Yes, that promises to be a very good printer, if initial user experiences
come back
positive. I'm guessing Canon's gonna spread the 12-pigm'd-inks thing
throughout the size
range, bringing out a 24" and even a 36" at some point. It'll be fun to
watch Epson and
HP scramble to keep up. Epson's vulnerability is the black ink change
cost, and HP
doesn't have pigm'd inks at 24" (yet ... birds are heard singing that it's
coming soon).
My current large printer is an HP DJ-130. I am able to
make nice 24" x 36" prints from D70 (6MP) images.
Images must be sharp, but that's a lens thing, assuming
photographer skill. I am able to make nicer images from D200
(10MP) images. Pixel-peeping the photos leads me to believe
my lenses have more resolution than the camera's able to eat.

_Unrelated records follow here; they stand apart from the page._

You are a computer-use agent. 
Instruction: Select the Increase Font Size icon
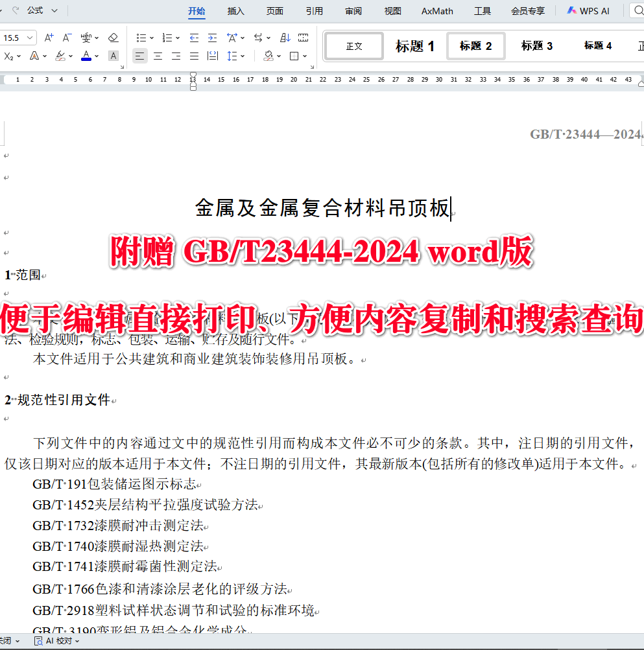coord(49,37)
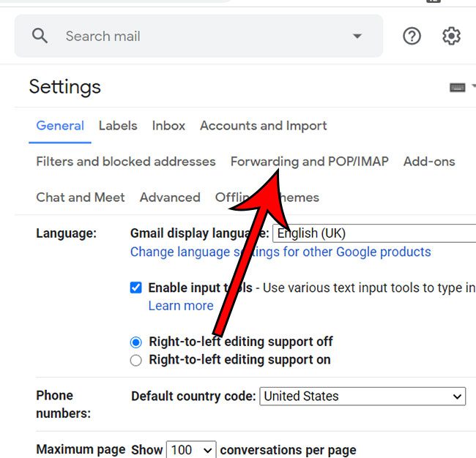The height and width of the screenshot is (458, 476).
Task: Open Filters and blocked addresses tab
Action: pos(126,161)
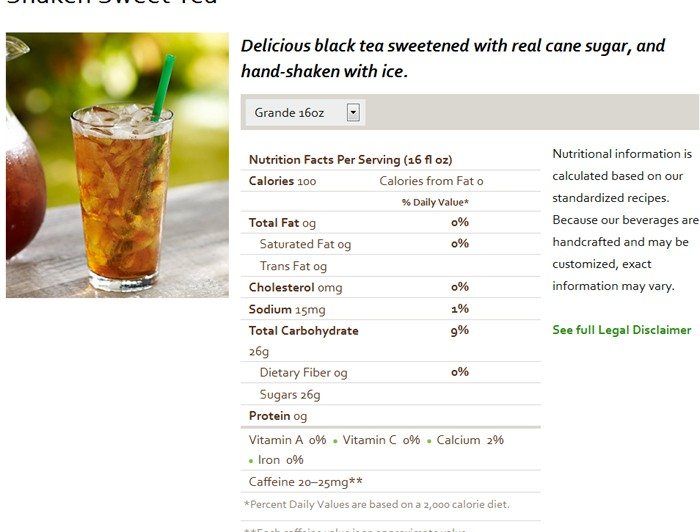The width and height of the screenshot is (700, 532).
Task: Open the See full Legal Disclaimer link
Action: click(x=621, y=330)
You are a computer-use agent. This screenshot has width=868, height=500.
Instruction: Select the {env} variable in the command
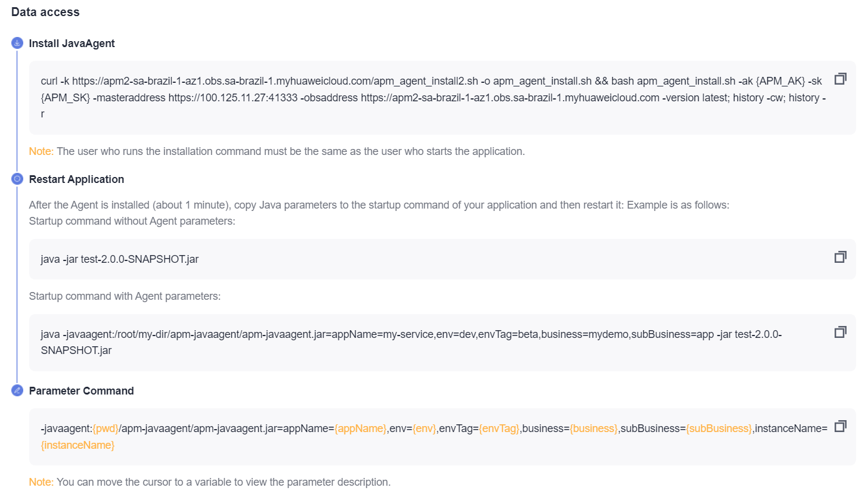(x=424, y=428)

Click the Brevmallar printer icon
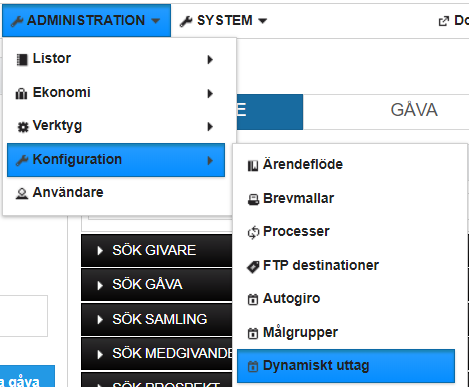253,199
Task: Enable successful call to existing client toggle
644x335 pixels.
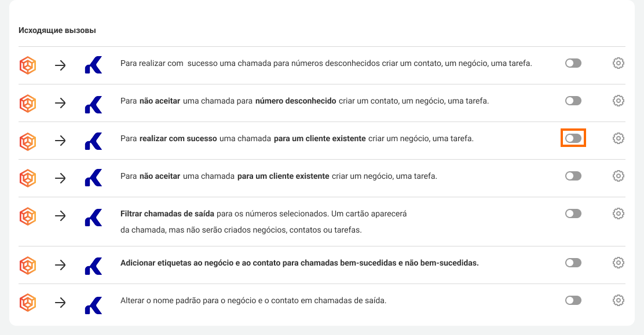Action: pos(573,138)
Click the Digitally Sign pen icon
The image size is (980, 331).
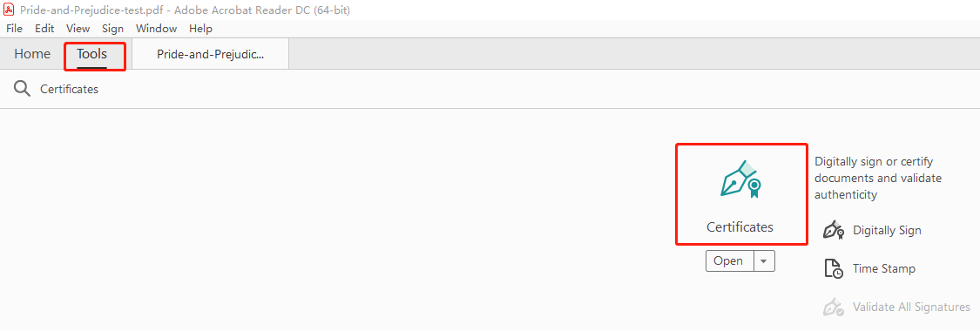[x=833, y=230]
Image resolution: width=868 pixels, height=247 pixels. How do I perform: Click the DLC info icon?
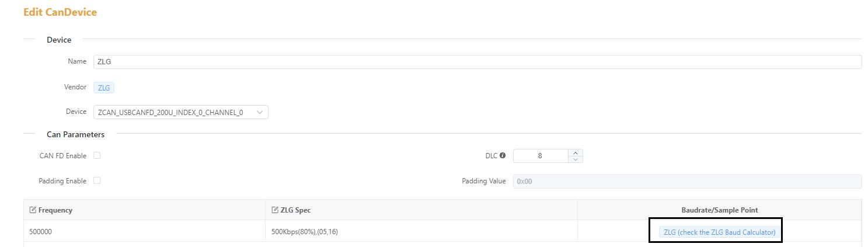tap(503, 156)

I process the master of each image in Photoshop,
then create a Level 12 (pretty dang pixel perfect [PDPP]) JPG for
printing from QImage. I use Level 12 JPGs because they're the
smallest PDPP form of the image, making QImage and DJ-130
digestion as easy as possible. That's a good thing to do when
making large prints. Hardware and software wants to fail with
large amounts of data, so we'd like to optimize not doing that.
Thinking about a 60"-wide printer:
Making a 60" x 90" print means I'd be covering 6.25 times as
much area as a 24" x 36". It'd be nice to have 100MP to spread
around. But I sniff my 10MP, on a SHARP image, wouldn't look
all that bad from most practical viewing distances.
For a computer to handle such images, you're going to want
CPU power/speed and lotsa memory. Pretty close to top of
the line stuff. A coupla thousand could
cover it for a smart shopper / build-it-yourselfer. Most folks
would spend more. But it'd be doable.
The future approaches at accelerating rates. Fasten your seatbelts,
and be sure to take sharp sharp sharp pix with pinpoint exposures
and minimal noise; bigness reveals flaws as easily as it does excellence.